| Required task |
Please show each line in the records below that contains the string "tweet", with uppercase and lowercase treated as different.

| Exercise data |
┌──
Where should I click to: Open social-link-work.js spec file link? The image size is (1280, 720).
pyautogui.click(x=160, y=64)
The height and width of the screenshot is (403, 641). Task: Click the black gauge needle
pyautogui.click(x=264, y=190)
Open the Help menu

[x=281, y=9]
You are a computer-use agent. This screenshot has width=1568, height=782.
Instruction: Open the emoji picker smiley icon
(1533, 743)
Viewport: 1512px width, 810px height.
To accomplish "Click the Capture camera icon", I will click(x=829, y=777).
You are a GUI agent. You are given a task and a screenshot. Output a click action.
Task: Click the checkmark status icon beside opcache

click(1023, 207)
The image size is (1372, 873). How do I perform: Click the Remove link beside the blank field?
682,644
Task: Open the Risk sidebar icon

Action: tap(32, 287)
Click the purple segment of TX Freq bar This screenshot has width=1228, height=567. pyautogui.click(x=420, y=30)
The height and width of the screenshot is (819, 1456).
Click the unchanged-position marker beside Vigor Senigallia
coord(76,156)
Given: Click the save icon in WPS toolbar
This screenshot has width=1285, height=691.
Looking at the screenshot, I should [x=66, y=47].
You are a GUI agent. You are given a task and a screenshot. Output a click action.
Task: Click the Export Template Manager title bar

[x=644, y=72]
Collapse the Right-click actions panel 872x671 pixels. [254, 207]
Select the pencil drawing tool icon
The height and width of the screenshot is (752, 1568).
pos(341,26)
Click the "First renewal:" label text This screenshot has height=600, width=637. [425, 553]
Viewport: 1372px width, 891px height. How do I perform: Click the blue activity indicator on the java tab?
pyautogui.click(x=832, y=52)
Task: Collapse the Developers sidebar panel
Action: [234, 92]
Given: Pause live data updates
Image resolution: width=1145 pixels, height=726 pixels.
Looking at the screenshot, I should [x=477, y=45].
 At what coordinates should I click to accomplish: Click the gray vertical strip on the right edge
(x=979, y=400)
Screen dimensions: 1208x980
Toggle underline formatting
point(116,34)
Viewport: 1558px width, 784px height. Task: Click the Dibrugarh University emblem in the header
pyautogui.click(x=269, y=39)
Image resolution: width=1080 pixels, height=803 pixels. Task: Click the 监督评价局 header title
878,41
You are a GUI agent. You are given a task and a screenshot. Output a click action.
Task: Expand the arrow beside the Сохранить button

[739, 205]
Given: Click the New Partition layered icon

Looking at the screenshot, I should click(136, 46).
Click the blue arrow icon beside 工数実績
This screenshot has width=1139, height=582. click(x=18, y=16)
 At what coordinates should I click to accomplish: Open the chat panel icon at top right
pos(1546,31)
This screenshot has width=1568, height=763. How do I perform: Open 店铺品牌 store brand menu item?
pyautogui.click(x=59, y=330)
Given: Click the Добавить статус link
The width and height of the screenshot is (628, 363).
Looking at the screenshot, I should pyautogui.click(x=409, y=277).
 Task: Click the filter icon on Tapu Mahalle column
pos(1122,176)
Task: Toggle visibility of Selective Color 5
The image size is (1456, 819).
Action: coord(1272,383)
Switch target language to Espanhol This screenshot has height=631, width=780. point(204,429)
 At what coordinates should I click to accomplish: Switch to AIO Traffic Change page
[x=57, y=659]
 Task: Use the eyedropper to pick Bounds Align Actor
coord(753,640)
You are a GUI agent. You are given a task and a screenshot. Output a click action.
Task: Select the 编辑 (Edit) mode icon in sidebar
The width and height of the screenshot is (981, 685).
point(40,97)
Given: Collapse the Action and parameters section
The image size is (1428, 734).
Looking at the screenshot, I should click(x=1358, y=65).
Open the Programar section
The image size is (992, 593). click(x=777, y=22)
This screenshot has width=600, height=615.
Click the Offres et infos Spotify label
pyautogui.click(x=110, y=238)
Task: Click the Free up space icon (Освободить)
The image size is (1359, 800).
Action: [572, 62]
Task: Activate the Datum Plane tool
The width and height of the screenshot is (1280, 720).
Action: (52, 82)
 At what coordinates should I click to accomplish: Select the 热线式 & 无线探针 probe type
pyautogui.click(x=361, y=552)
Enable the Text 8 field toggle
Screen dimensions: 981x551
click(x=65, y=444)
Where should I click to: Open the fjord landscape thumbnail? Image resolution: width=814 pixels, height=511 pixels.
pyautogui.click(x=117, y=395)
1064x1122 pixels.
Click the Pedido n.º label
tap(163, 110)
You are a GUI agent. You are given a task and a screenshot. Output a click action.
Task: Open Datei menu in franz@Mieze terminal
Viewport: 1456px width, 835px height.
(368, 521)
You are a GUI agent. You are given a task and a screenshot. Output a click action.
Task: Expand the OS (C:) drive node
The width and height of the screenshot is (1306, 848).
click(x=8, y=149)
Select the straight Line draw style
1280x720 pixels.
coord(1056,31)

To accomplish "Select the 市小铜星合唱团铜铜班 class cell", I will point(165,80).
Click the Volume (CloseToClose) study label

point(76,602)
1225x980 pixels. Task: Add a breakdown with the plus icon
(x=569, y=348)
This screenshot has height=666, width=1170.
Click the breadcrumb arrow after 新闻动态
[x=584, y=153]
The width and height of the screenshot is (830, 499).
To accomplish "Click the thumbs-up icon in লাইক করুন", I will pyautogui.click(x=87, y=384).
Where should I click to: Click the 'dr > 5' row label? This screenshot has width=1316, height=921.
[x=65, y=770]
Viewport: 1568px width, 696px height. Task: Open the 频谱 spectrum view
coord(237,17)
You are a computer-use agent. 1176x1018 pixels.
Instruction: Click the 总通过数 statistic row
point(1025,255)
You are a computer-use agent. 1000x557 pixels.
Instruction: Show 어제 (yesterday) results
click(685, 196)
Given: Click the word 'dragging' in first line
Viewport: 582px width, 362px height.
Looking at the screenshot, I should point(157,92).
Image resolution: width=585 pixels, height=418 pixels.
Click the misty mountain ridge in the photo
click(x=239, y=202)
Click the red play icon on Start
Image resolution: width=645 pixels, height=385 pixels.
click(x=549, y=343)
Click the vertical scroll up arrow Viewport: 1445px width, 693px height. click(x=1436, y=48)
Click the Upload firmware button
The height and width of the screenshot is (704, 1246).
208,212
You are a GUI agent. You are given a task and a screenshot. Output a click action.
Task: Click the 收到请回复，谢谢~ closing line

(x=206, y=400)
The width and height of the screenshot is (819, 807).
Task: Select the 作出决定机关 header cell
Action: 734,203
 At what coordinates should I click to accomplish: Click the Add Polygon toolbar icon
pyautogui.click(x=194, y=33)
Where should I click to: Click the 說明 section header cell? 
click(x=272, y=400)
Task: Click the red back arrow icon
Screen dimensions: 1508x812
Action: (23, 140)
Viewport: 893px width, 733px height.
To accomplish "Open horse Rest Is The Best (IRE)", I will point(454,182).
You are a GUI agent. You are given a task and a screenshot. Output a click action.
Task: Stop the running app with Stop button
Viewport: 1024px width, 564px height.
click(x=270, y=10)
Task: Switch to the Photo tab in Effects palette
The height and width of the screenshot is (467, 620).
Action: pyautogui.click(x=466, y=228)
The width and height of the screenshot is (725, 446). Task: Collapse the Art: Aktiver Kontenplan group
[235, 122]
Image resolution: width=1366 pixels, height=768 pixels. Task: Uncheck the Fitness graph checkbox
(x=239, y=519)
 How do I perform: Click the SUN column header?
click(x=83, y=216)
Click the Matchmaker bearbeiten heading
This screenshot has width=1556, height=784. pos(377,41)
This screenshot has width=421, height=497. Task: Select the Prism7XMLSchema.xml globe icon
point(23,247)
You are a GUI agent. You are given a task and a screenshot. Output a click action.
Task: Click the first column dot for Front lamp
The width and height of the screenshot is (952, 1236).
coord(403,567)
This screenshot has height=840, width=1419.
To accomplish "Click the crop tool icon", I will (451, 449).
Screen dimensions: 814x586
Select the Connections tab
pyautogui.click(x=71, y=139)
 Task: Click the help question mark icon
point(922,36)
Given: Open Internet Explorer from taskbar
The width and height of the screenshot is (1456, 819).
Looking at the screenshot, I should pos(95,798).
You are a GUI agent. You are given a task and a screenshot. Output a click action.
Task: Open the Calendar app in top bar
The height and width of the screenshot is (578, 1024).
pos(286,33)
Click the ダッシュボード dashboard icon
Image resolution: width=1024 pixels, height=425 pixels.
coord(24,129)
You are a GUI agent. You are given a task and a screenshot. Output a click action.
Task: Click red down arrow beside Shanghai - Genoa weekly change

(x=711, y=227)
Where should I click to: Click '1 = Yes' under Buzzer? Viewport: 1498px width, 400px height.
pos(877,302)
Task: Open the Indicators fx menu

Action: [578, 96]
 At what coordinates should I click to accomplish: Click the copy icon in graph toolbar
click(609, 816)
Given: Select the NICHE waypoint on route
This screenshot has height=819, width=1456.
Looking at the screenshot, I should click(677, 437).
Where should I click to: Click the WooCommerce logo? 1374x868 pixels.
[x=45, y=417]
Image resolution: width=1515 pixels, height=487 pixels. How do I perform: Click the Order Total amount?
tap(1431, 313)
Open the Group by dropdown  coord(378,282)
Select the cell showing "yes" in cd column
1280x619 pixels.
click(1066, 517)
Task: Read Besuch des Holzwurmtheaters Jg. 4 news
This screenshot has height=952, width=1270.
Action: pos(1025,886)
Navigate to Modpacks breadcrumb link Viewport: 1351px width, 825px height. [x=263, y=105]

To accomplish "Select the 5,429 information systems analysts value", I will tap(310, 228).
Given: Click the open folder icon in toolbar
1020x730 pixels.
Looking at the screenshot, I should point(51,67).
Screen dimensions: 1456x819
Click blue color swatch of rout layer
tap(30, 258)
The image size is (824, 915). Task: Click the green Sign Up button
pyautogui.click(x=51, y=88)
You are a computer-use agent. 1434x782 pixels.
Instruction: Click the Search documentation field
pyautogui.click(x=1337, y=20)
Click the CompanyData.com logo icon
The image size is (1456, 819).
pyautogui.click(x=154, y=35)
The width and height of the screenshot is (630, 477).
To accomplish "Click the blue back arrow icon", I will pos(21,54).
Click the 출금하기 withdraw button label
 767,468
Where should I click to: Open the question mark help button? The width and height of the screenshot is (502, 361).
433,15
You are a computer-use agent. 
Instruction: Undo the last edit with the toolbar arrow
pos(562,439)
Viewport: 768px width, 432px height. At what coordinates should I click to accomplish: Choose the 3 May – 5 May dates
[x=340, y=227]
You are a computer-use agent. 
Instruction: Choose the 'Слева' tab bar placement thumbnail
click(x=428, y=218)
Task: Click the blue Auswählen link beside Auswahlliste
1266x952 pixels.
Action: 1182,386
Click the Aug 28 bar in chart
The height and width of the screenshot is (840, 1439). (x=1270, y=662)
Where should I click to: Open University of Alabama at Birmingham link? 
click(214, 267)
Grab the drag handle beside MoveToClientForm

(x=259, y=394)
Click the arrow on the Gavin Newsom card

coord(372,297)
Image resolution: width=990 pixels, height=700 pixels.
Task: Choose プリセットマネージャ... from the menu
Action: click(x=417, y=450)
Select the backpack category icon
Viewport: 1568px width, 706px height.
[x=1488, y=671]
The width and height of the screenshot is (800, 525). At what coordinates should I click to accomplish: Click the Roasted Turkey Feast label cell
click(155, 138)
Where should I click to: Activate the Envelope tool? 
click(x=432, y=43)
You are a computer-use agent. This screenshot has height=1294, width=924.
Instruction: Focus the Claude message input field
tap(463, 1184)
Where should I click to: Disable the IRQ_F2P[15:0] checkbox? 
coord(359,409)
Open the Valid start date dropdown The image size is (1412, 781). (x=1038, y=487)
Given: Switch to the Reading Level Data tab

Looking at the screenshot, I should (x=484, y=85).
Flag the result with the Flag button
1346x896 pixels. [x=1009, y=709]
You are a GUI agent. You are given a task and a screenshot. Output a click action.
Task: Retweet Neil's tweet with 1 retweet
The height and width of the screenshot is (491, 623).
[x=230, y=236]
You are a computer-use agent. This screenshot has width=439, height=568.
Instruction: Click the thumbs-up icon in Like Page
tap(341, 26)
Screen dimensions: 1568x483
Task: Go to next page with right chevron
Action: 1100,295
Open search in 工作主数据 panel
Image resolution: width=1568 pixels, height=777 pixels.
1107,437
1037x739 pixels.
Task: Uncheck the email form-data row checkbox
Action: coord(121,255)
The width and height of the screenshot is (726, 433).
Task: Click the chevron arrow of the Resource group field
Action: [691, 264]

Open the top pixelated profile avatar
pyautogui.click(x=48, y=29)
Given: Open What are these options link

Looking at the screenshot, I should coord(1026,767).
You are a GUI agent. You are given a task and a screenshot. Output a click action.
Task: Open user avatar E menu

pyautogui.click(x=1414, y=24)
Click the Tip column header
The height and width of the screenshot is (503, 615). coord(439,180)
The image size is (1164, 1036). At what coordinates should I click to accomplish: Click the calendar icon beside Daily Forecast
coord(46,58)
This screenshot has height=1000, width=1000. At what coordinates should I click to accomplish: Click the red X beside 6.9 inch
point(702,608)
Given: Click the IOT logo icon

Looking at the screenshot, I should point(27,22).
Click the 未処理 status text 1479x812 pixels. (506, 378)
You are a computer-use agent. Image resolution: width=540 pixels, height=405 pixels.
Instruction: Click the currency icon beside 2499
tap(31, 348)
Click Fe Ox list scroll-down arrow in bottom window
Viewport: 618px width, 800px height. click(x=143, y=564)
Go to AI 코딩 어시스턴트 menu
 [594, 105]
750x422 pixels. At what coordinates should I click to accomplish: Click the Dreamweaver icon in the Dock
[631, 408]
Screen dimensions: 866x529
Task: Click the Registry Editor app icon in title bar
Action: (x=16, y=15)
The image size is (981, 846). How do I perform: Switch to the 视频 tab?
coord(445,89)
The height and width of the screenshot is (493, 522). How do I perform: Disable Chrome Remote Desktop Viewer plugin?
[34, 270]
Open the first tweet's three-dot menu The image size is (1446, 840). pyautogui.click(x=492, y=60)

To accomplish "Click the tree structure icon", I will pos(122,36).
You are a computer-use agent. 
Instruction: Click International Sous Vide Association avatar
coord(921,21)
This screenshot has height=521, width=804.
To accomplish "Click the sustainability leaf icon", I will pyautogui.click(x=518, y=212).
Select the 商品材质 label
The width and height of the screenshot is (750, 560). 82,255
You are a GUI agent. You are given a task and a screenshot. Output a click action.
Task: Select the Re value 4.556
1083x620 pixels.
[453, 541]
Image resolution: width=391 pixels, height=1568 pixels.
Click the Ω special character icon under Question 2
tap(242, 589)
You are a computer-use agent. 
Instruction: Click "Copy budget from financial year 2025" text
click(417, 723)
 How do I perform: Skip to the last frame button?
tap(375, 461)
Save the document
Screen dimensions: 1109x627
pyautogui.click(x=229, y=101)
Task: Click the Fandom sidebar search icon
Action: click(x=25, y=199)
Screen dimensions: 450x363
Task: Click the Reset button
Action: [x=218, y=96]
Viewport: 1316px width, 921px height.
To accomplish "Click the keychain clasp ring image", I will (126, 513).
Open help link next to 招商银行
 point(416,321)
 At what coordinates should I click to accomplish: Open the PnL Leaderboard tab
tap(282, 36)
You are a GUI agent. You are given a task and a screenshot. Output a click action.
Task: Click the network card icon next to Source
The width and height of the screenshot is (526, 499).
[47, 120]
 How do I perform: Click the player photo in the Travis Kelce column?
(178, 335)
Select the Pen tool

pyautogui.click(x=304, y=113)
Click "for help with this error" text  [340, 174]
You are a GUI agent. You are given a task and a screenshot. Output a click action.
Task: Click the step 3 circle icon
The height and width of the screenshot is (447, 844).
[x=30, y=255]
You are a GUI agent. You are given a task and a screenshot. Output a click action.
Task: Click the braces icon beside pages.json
└──
| Task output |
Task: Retweet Neil's tweet with 1 retweet
Open the first tweet's three-dot menu The image size is (1446, 840). pyautogui.click(x=492, y=60)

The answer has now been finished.